(Collected data)
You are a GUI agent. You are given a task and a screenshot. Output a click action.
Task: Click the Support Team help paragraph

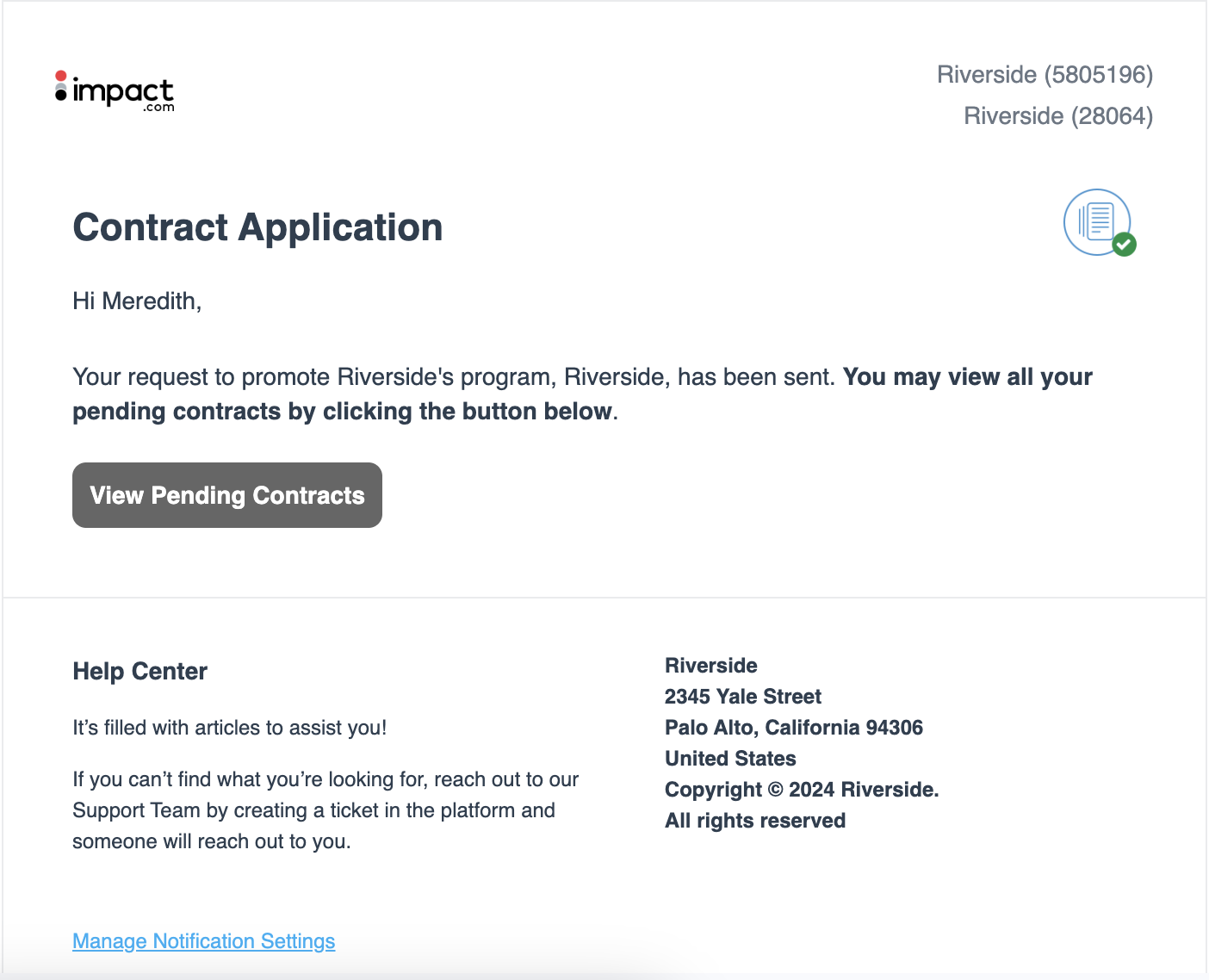326,810
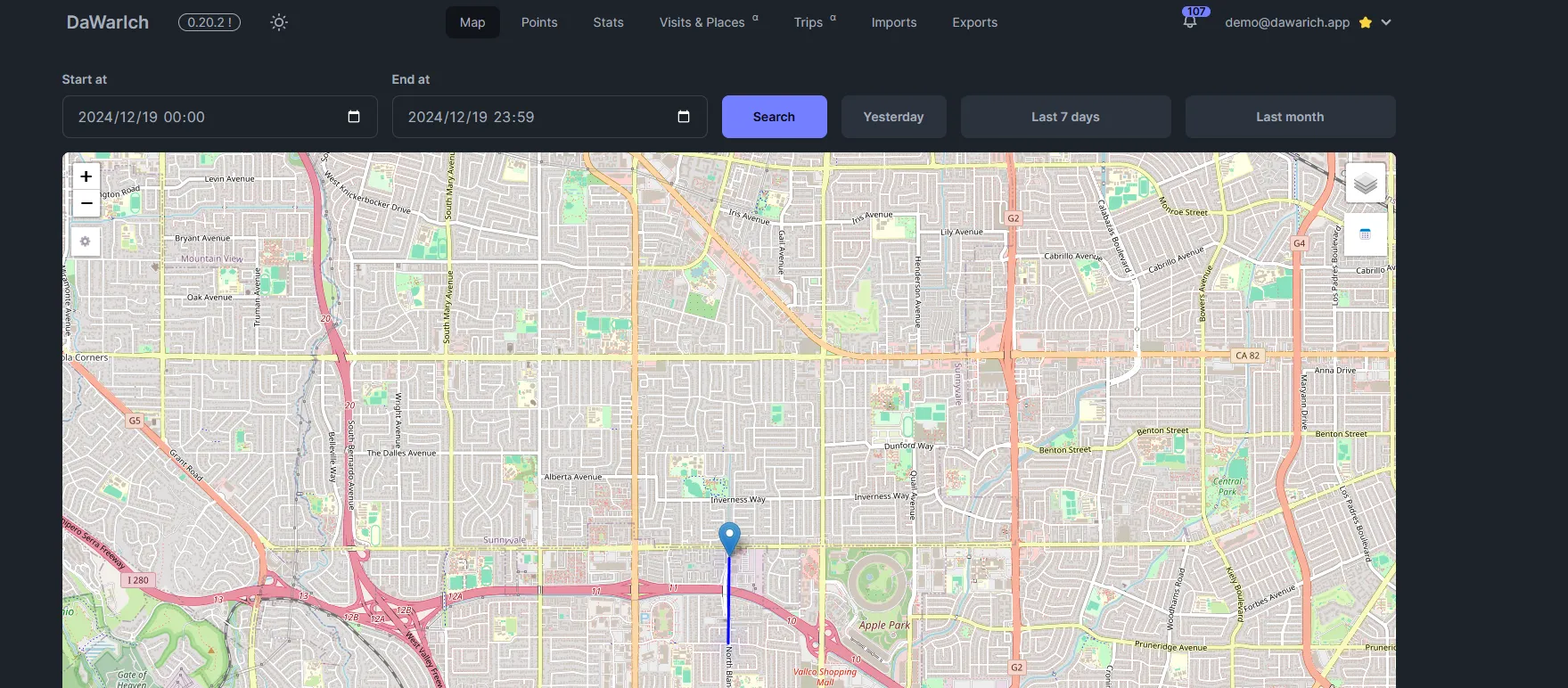Open the End at calendar picker
Image resolution: width=1568 pixels, height=688 pixels.
point(684,117)
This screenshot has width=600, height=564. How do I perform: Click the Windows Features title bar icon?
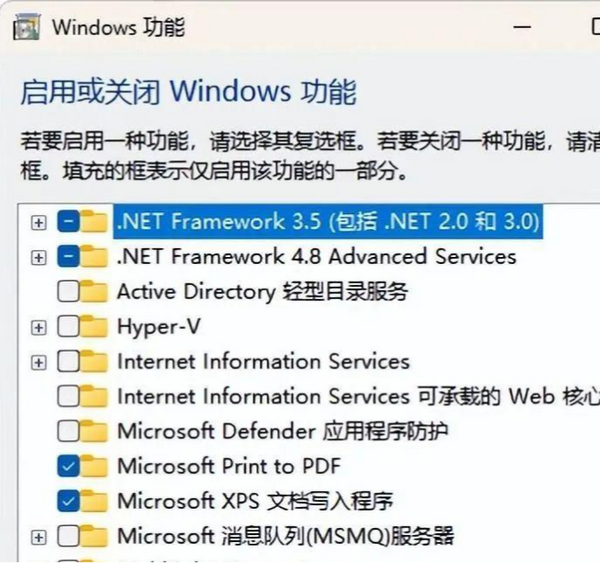tap(26, 27)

> [Exercise goal] Would you reproduce the lines from the one with "This screenshot has" through the final line of the data above, exactly and only those, without any pictures?

> [Solution for this problem]
This screenshot has width=600, height=564. How do I perform: Click the Windows Features title bar icon?
tap(26, 27)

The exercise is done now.